Serum anti-HMPV IgG titers

1% BSA diluted serum, 1:200; 1:400; 1:800; 1:1,600 up to 1:102,400; HMPV virus coated ELISA plate, 100 μl/well, overnight at 4°C; blocking solution (3% BSA) blocked for 90 min; diluted serum incubate for 1 h; dilute HRP-labeled sheep anti-mouse IgG with 1% BSA at 4000-fold dilution, incubate for 1 h; 2 M H2SO4 to terminate the color development; The absorbance values of the reaction wells were measured by Synergy H4 ELISA at 450 nm, results were analyzed using GraphPad Prism 6.0 statistical software.

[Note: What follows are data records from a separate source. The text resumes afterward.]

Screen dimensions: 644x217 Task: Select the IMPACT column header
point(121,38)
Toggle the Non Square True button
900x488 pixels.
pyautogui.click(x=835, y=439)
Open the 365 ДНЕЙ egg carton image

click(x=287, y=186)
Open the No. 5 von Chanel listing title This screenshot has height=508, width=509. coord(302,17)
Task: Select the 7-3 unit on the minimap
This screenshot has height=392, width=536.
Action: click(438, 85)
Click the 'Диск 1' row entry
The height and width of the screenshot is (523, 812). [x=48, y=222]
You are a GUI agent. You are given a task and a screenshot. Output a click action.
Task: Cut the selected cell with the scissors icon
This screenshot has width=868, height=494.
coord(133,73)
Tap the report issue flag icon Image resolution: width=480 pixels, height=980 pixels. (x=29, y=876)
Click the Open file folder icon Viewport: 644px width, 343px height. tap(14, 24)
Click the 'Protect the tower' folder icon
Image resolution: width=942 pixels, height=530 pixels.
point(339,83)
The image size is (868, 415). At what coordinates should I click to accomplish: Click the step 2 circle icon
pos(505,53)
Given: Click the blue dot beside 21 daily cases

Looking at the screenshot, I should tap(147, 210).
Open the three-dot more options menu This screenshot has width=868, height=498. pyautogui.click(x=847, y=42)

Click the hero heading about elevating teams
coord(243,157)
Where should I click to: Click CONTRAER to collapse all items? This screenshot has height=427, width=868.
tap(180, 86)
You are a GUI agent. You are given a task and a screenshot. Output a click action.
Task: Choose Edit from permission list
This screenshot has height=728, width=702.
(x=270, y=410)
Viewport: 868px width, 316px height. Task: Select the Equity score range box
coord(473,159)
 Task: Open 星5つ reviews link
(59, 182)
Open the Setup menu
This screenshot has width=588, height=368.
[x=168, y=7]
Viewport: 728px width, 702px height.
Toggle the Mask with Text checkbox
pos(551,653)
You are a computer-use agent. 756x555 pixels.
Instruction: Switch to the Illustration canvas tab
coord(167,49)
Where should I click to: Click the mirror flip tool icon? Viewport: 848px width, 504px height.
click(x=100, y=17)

Mucosal anti-HMPV sIgA titers

As above, the primary antibody was lung lavage solution with 1% BSA to dilute the sample from 2-fold ratio; the secondary antibody was HRP-labeled sheep anti-mouse sIgA at 4,000-fold dilution with 1% BSA.

Flow cytometric assay

Day 14 after the booster immunization, three mouse spleens were taken from each group, separated and diluted to 2 × 105/ml splenic lymphocyte suspension with 5 ml mouse splenic lymphocyte isolate; stimulating solution (200 μl saline + 0.5 μl stimulating agent + 15.87 μl HMPV), stimulated at 37°C for 6 h. CD4-FITC extracellular antibodies incubated cells in dark for 30 min at 37°C; fixative solution labeled cells for 20 min in dark; intracellular antibodies against TNF-α (APC), IFN-γ (PE), IL-2 (BV421), IL-4 (PE/CY7) labeled for 40 min in dark; washed with 1 × PB and centrifuge at 8000 rmp for 1 min, resuspended cell precipitate with 1 × PB, pended BD Flow cytometry assay.

Wild-type virus challenge

All groups were infected with 15 LD50/ml A/China/BJMY011/2020 (H1N1) and 106 PFU/mL HMPV-BJ1812 via nasal drip(30 μl/mice) at 2 weeks after the booster immunization in two groups per group (The PBS group was divided into three groups), under isoflurane anesthesia. The mice were observed for changes in body weight and the presence or absence of respiratory symptoms. On day 4 after influenza virus infection and day 6 after HMPV infection, three mice from each group were executed and left lung tissue was taken for viral load determination and right lung tissue was taken for pathological examination. The survival rate and weight change of the other 6 mice in each group were observed for 14 days.

Viral titers

Influenza virus load in lung tissues were detected by TCID50 assay. Three mice of A/China/BJMY011/2020 (H1N1) strain challenge group were dissected after alcohol disinfection, and left lung tissues were extracted, ground by adding DMEM medium, centrifuged, and the supernatant was filtered through a 0.2 μm bacterial filter to remove bacteria, and the filtrate was collected for virus TCID50 assay.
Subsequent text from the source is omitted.